Trial Registration: PROSPERO CRD42020205149;

JMIR Mhealth Uhealth 2021;9(10):e28384




Mobile health (mHealth) apps can be defined as software “incorporated into smartphones to improve health outcome, health research, and health care services” [1]. In 2017, >325,000 mHealth apps were available for download [2]. These apps can enhance health promotion and disease prevention, resulting in improved patient outcomes and economic savings [3,4].

In 2020, 35% of US health care consumers used mHealth apps compared with just 16% in 2014 [5]. Access to and use of these apps is also increasing in many low- and middle-income countries (LMICs) [6]. In 2015, there were >7 billion mobile telephone subscriptions worldwide, 70% of which were in LMICs [7,8]. Furthermore, 95% of the global population resides in an area covered by mobile cellular networks, with 84% of people having access to mobile broadband networks [9]. Such widespread use and access to smartphones has helped incorporate mHealth solutions into health care systems within LMICs [10].

Since the introduction of mHealth in the late 2000s, apps have facilitated improvements in disease management, reductions in health care costs and boosted service efficiency [3,4,11]. Despite the growing popularity of mHealth apps, research has also identified the potential risks associated with their use. Regardless of location, quality of content and software functionality are areas of concern in mHealth apps [12], as are data privacy and security [10,13]. For successful implementation of mHealth in LMIC settings, additional factors such as user-prospective and technical factors should also be considered [10].

At present, there is no comprehensive, universally available methodology to assess the quality of mHealth apps [14]. In addition, the existing five-star rating scales available within app stores provide subjective indications of quality, which are often unreliable [15]. Given the paucity of current methodologies, unreliability associated with star ratings, and the ever-expanding mHealth app market, the challenge for health care professionals to identify high-quality apps is becoming increasingly difficult.

A factor that exacerbates the conundrum of quality assessment is indeed the word quality itself. Quality can be considered an umbrella term encompassing many dimensions, depending on its context. Hence, disparities exist in the depth and focus of its definition. The Institute of Medicine defines quality in health care broadly as “the degree to which health services for individuals and populations increase the likelihood of desired health outcomes and are consistent with current professional knowledge” [16]. The International Organization for Standardization adopts a more expansive approach and defines quality as the “degree to which a set of inherent characteristics of an object fulfills requirements” [17]. Nouri et al [18] proposed a broad classification model to address quality in relation to the mHealth app evaluation. Within this model, criteria and subcriteria are outlined for consideration when evaluating the quality of mHealth apps.
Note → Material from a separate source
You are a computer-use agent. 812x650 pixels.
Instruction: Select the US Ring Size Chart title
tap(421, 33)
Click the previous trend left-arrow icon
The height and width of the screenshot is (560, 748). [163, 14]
Perhaps it is this hierarchical, multifaceted nomenclature that has rendered it difficult to unify on a standard of quality when discussing mHealth apps. Various approaches have been taken to help identify higher quality apps. In the United Kingdom, the National Health Service app library provides a collection of mHealth apps of approved quality [19]. The Federal Institute for Drugs and Medical devices in Germany is set to examine the quality of apps with a view to doctors ultimately being able to “prescribe health care apps to patients” [20].

Efforts are also being made for mHealth app evaluation methods in LMIC settings [21]. However, despite the rapidly increasing market access, significant developments have yet to occur. Given the variability of socioeconomics across the globe, additional parameters in methodologies for mHealth app evaluation in emerging economics may be required.
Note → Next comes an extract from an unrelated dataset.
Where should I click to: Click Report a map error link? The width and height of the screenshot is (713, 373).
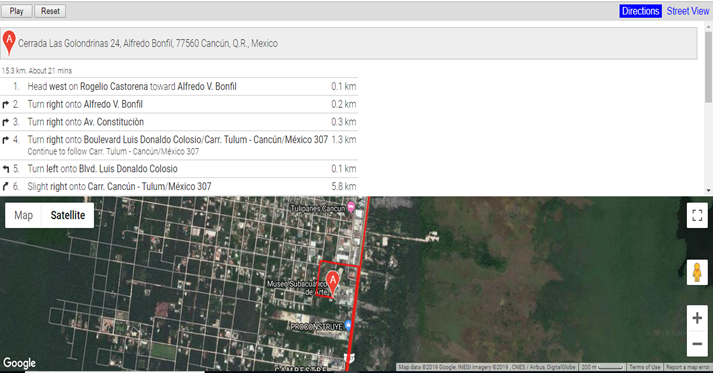(688, 367)
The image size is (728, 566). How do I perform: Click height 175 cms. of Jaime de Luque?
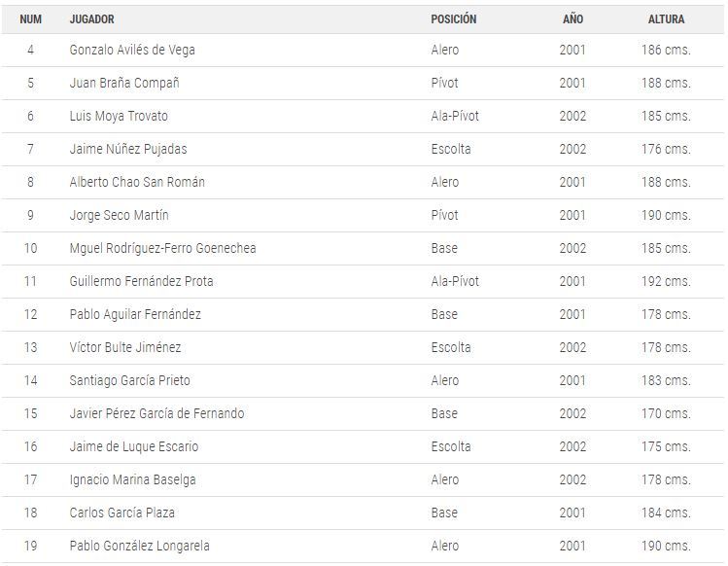click(x=666, y=446)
The primary aim of this rapid review is to identify current methodologies in the literature to assess the quality of mHealth apps. Second, it aims to determine what aspects of quality these methodologies consider. Third, it aims to examine global research input on this topic since 2005. Finally, this review examines the applicability of such methodologies in LMIC settings.

Study Design

Rapid reviews draw upon traditional systematic review processes to accelerate and streamline research while preserving the rigor and quality of review methodology [22]. Given the aforementioned research aims and objectives, a rapid review approach was deemed appropriate.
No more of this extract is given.